**EXERCISE GOAL:** Convert the records from the line containing "Click the New System User text field" through the line containing "tap(1113, 20)", inclusive, into a JSON list of strings with one string per line.

**Entries on where items appear:**

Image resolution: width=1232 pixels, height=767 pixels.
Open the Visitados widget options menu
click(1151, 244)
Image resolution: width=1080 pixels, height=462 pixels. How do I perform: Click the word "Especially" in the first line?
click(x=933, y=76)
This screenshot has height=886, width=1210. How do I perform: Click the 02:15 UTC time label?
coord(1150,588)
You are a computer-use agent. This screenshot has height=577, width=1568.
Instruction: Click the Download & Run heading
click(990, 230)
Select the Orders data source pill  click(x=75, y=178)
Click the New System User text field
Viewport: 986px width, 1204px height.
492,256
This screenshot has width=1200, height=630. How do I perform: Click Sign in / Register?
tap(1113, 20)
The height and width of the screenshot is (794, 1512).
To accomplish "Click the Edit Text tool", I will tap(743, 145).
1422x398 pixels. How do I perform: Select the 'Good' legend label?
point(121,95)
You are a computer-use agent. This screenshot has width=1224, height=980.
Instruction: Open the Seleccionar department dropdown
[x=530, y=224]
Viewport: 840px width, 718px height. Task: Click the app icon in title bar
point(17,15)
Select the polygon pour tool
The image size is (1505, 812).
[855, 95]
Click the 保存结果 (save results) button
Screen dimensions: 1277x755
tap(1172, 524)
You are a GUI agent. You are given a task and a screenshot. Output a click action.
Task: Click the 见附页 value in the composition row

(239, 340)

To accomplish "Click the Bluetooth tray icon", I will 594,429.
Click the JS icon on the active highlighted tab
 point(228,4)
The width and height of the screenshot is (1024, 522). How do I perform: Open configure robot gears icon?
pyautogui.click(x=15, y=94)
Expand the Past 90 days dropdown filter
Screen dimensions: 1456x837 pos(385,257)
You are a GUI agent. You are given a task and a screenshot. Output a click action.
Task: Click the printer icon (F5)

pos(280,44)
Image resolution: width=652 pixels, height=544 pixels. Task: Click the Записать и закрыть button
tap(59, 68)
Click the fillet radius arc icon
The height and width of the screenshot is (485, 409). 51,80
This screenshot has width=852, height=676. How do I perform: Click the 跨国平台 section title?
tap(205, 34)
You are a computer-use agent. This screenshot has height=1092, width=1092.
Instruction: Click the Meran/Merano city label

**RESULT OF THE EXERCISE:**
[
  "Click the New System User text field",
  "Viewport: 986px width, 1204px height.",
  "492,256",
  "This screenshot has width=1200, height=630. How do I perform: Click Sign in / Register?",
  "tap(1113, 20)"
]